**SOURCE TEXT:**
··········

Psychoanalysis is Alive and Well By Kim Chernin, PhD on 3/28/13 - 11:55 AM

Although we have evolved many schools since Freud articulated psychoanalytic theory at the turn of the 20th century, in almost all of them conspicuous analytic features remain. These are so familiar that for the most part they exercise their dominance without our being aware of them or their origins. We may think psychoanalysis has been discredited and that almost no one practices it any longer, but there are ways psychoanalytic theory is present in our listening and thinking because of the vocabulary we employ and have come to take for granted.

An example, from an older use of language. Freud’s German word for cathexis (a word that goes in and out of fashion) is besetzen, which literally means the occupation of an area by a military force. The metaphoric atmosphere is of course lost in our translation, but not perhaps in our understanding of the supposedly aggressive way we take hold of an object and occupy it with our attachment. Even when we use a different vocabulary, when we say someone is “over-attached” to something, or “fixated” on it, we import the negative psychoanalytic attitude. Of course, a cathexis might also be viewed as a passionate interest in something; then we would not have to burden it with a military metaphor.

··········

**SUPPLIED DATA:**
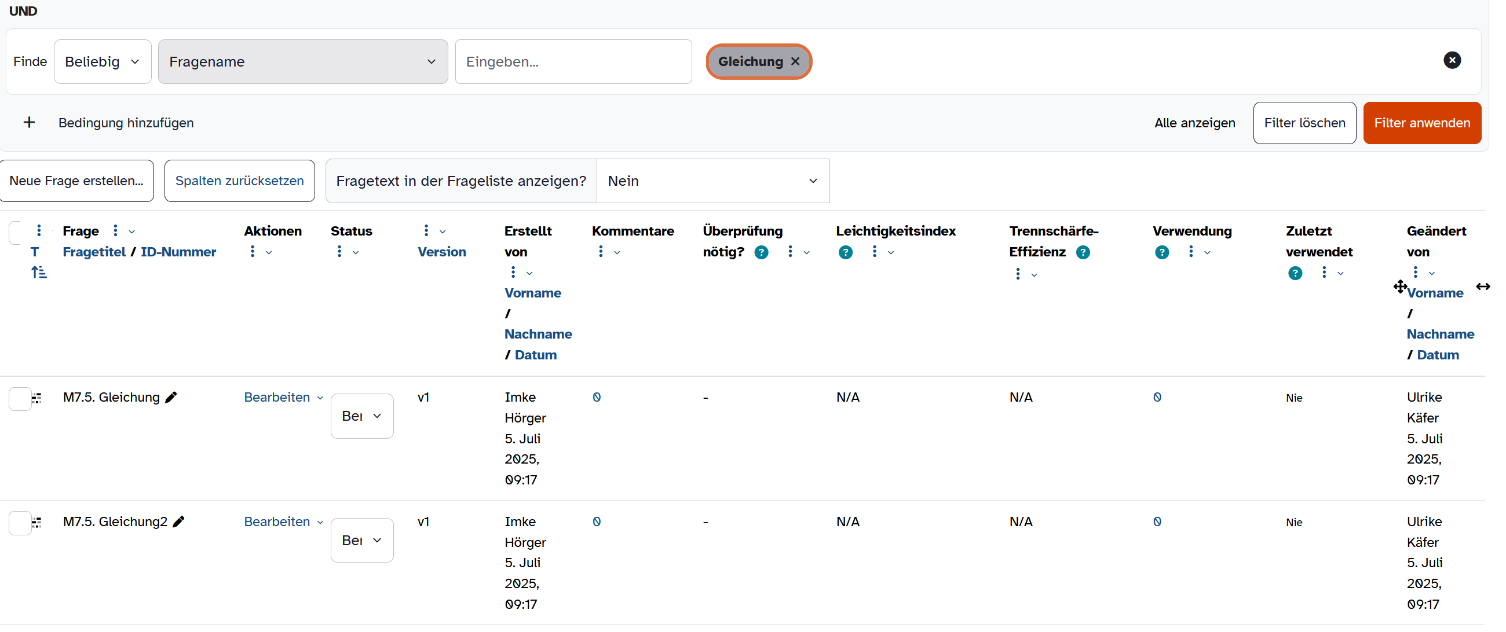Click the Filter anwenden button

[1422, 123]
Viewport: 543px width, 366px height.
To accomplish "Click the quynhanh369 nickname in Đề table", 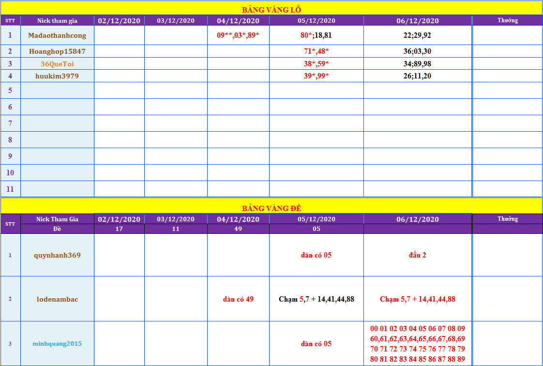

··········

Return the part of the psychoanalysis article above starting at "An example, from" and ending at "a military metaphor.", copied word for word.

An example, from an older use of language. Freud’s German word for cathexis (a word that goes in and out of fashion) is besetzen, which literally means the occupation of an area by a military force. The metaphoric atmosphere is of course lost in our translation, but not perhaps in our understanding of the supposedly aggressive way we take hold of an object and occupy it with our attachment. Even when we use a different vocabulary, when we say someone is “over-attached” to something, or “fixated” on it, we import the negative psychoanalytic attitude. Of course, a cathexis might also be viewed as a passionate interest in something; then we would not have to burden it with a military metaphor.